Despite being the first exchange to list emerging assets such as SHIB, the first to offer staking services from ATOM, and the first to conduct a DeFi mining business via Compound, Hotbit reminisces, the time has still come for the platform to end its story due to the uncertain state of the industry.
So far, Hotbit has taken hits from cyber attacks, malicious users, and more leading to critical losses. Finally, the notice says it is not an option for it to continue operating a model to support a wide range of assets from a risk management point of view.
The notice ends with a brief message to its users:
"That’s all, with so many joys and tears, our show is over. We want to say thank you and take a bow now. We still believe a bright future about crypto innovation and some of us will still fight for it".
2. Bitcoin to $7,000? Bloomberg's Top Expert Reveals Surprising BTC Analysis.
Bitcoin, the benchmark cryptocurrency, is facing potential reversion risks as it struggles to maintain its upward trajectory. Senior macro strategist at Bloomberg Intelligence Mike McGlone recently highlighted the downward trajectory of Bitcoin, emphasizing the risks associated with its current price level.
At the end of 2019, Bitcoin was valued at approximately $7,000 but experienced a significant liquidity pump, resulting in a surge in value. This historical event, according to McGlone, indicates the potential for a reversion to the mean.
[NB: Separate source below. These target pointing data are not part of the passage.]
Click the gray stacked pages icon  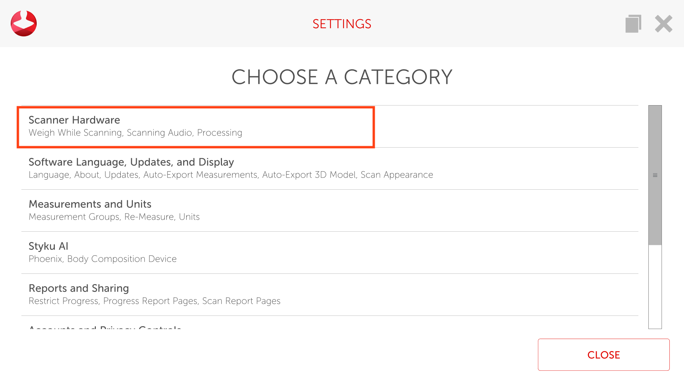(633, 24)
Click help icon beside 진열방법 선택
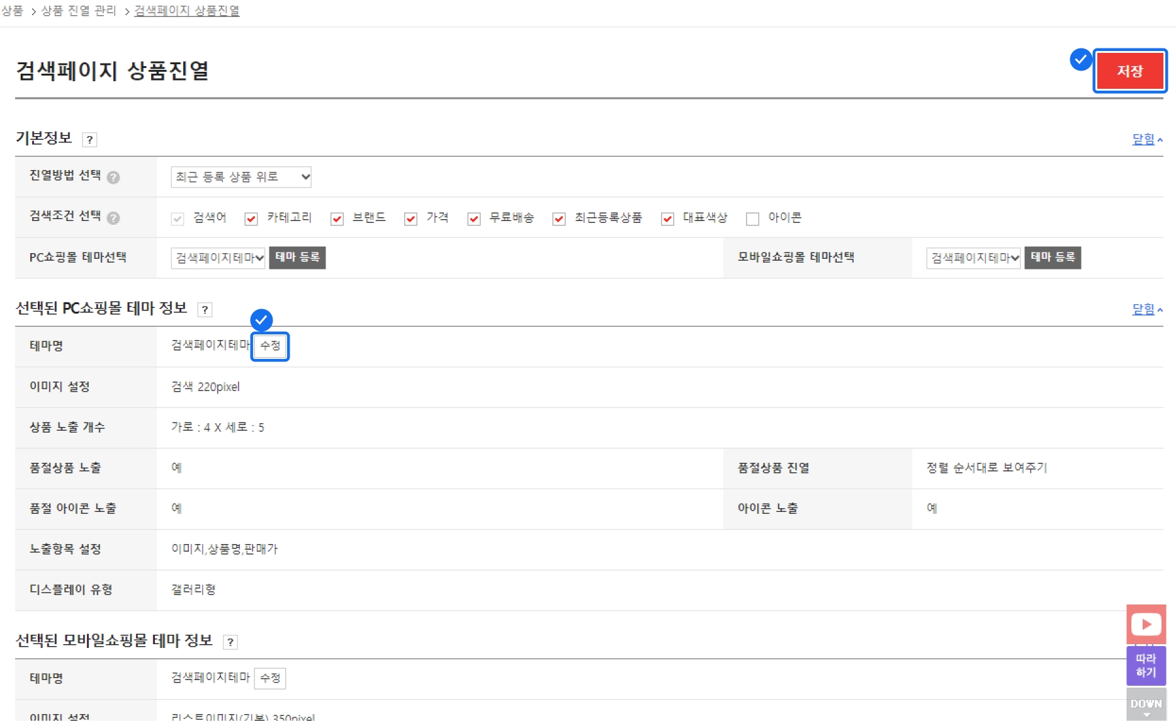Viewport: 1176px width, 721px height. coord(113,177)
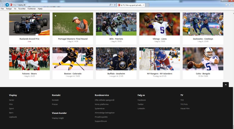Select the Vikings - Lions game thumbnail

pos(160,24)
With Bitcoin hovering around $27,000 on May 19, there are concerns that the cryptocurrency may face a downward correction.
The 52-week moving average of BTC showcases a downward trend compared to the upward surge witnessed during the onset of the 2020, says McGlone. Despite bouncing back from a low point in 2022, when it reached around $15,000, Bitcoin's value soared to around $30,000 in April 2023, potentially indicating an overbought market. The patterns of Bitcoin's booms and busts, largely influenced by liquidity injections or removal, play a significant role in shaping market sentiment. McGlone suggests that respecting the down-sloping 52-week mean is crucial when considering the future direction of Bitcoin.
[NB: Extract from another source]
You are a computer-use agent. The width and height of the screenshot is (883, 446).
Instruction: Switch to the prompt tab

Interestingly, despite a bank run, the Federal Reserve has tightened its policies twice. This tenacity by the central bank might signal potential deflationary pressures on risk assets, believes the expert. McGlone notes that both the slumping copper market and cryptocurrencies, with Bitcoin as the leading example, seem to be paying heed to these warnings, contrasting with the resilience displayed by the stock market.